En plena virosis, también hay tiempo para los amores imposibles. Me ahorraré el nombre, pero hay una señora que está hasta las trancas por mi tendero. Lo descubrí el día en que él se amagó a recoger una moneda y ella, a su lado, apretó para adentro el vientre, como aquella criada negra lo hacía con el corsé de la señorita Escarlata. Es una prueba tan infalible como una PCR. Ella es mujer de unos 80, bien conservada, aunque ya no se tinta el pelo, pero mantiene la espalda recta y el brillo en los ojos. Siempre que llego para la pequeña compra diaria, ella está allí, como un sereno con el chuzo, revoloteando entre los estantes de especias o de legumbres, con su mascarilla puesta y mirando de reojo.
Me cuenta una vecina fisgona, que la señora a veces baja hasta tres o cuatro veces al día con cualquier pretexto para ver a su enamorado en plena faena. Si un día a la mujer se le olvidan los berberechos, otro es el azafrán. Ardides de la edad.
Lo más sublime es que esta relación de ida y vuelta se ha acelerado durante el confinamiento, cuando más presentes están las tiendas de barrio. Y ya se sabe que el roce hace el cariño, también en este tiempo de distancias.

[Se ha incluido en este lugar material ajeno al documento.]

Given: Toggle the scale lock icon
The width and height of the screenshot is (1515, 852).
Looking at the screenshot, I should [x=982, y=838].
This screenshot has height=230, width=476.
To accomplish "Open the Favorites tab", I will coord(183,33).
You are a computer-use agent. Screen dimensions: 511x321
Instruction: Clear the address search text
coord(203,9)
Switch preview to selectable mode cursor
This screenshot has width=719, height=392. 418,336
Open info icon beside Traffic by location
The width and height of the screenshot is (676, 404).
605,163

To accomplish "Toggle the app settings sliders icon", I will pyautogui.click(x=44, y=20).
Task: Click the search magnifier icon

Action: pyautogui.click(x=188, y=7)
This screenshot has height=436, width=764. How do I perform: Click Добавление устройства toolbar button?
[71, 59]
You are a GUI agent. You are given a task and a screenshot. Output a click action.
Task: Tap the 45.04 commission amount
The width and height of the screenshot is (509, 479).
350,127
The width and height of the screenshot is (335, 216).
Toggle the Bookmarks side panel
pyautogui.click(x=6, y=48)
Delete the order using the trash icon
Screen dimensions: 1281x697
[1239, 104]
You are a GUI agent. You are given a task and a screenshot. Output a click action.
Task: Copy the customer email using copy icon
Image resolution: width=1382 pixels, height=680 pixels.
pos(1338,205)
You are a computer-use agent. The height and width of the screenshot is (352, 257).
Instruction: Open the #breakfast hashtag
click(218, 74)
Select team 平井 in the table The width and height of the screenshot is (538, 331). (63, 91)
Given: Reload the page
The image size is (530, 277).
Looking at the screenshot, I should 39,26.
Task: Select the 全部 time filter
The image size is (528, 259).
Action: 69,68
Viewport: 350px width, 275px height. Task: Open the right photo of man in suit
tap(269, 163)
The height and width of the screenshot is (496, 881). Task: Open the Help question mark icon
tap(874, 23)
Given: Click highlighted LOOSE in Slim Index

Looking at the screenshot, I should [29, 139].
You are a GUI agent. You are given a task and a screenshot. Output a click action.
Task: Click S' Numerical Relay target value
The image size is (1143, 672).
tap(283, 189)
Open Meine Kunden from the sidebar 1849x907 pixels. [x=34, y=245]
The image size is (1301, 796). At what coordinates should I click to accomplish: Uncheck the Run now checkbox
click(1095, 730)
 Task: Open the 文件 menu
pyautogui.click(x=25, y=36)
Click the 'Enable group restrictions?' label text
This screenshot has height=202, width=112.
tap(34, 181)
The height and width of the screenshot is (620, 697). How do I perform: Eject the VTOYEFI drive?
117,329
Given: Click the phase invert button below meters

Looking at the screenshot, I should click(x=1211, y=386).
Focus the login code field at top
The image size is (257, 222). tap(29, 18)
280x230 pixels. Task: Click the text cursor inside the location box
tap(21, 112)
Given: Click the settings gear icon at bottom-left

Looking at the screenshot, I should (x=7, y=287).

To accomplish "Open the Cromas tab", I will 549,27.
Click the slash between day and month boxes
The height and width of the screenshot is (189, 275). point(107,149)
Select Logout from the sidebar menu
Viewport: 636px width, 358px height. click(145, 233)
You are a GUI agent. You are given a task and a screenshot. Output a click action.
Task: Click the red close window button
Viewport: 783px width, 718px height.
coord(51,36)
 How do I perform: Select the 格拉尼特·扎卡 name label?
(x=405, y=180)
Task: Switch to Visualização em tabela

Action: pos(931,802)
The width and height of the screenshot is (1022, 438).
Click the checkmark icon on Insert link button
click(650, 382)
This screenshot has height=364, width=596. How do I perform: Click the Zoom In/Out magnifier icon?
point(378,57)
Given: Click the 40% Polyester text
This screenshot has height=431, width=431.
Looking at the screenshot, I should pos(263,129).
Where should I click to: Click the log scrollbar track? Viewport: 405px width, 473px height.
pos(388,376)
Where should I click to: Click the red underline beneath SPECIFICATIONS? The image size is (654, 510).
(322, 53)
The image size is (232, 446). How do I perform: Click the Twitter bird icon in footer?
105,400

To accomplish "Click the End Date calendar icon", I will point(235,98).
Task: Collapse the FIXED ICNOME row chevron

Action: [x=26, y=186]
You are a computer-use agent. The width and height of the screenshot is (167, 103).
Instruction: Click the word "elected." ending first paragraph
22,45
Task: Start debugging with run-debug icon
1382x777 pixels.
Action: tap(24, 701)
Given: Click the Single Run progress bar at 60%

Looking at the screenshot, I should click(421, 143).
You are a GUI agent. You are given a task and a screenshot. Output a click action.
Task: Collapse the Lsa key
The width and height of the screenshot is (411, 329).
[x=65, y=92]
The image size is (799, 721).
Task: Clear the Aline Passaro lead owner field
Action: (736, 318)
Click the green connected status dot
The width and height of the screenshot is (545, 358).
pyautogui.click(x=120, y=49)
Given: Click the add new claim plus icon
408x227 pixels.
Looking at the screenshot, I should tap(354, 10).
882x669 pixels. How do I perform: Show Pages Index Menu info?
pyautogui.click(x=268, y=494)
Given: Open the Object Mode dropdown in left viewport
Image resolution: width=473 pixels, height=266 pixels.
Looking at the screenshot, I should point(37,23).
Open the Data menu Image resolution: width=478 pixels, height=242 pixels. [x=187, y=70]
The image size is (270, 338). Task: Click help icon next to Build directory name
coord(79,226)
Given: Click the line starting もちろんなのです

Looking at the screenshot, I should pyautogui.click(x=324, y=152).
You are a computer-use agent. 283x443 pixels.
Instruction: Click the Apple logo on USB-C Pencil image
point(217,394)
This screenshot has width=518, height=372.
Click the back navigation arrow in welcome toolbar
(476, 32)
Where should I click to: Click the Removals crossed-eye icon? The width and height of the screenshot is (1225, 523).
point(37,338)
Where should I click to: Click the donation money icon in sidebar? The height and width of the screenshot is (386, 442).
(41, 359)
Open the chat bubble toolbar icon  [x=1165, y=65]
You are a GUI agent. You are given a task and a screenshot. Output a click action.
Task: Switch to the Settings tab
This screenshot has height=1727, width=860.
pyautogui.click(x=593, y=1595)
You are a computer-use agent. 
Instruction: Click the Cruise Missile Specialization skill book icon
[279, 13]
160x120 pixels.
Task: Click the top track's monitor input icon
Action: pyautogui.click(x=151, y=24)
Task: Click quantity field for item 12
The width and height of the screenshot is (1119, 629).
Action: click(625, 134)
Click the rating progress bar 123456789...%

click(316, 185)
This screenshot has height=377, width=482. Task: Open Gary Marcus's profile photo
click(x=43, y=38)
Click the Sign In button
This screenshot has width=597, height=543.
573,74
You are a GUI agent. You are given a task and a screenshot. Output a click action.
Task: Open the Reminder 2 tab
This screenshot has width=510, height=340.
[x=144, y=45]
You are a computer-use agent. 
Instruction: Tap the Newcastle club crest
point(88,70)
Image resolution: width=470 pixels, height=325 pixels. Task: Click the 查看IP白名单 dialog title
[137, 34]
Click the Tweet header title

Ella, como digo, se lleva los productos de dos en dos para verlo varias veces al día . Lo mira con ojos de cordera degollada, mientras el comerciante se afana con los cobros, pasa la tarjeta o dispensa bolsas recicladas. Uno la ve y le parece que va a la tienda con la misma cara con la que fuera a pedirle sal al vecino: esperando que pase algo. Para esa mujer, el encierro no es un problema, es una fiesta, porque al haber más cola de clientes, puede estar más tiempo por allí de cháchara al lado de su galán, hasta que empiece la desescalada y se dé cuenta de que, como canta Sabina, no hay nostalgia peor que añorar lo que nunca jamás sucedió. Los encargados del súper se han convertido en grandes gurús de casi todo. Hay personas mayores y solas que ya no podrían vivir sin un buen tendero que se precie a quien contarle todo, a falta de curas en los confesionarios y de camareros en las cantinas. Los ultramarinos se han transformado en micromundos de cada barrio, donde todo puede suceder, desde el amor ya referido a que alguien pregunte en medio del silencio del pasillo cuál es la receta para hacer donuts caseros.
A partir de este puente de mayo se nos abre un mundo desconocido en el que iremos desescalando, aunque, como Mark Twain refiriera, el peligro no está en lo que desconocemos, sino en lo que damos por cierto.
A todo el que preguntes trabaja ya en esa palabra, en la desescalada, desde un peluquero a un horchatero, como Aznar cuando decía con acento mexicano de Chihuahua aquello de “estamos trabajando en ello”.
Querámoslo o no, habrá algo estos días de tentar a la suerte, de ensayo-error, de ir ‘piano piano’ a ver hasta dónde podemos soltar la correa, porque no sabemos de dónde nos puede venir una recaída, porque el virus puede estar en cualquier piedra del camino, porque como escribió el risueño Demócrito hace 2.500 años bajo este mismo sol, todo cuanto existe es fruto del azar y la necesidad.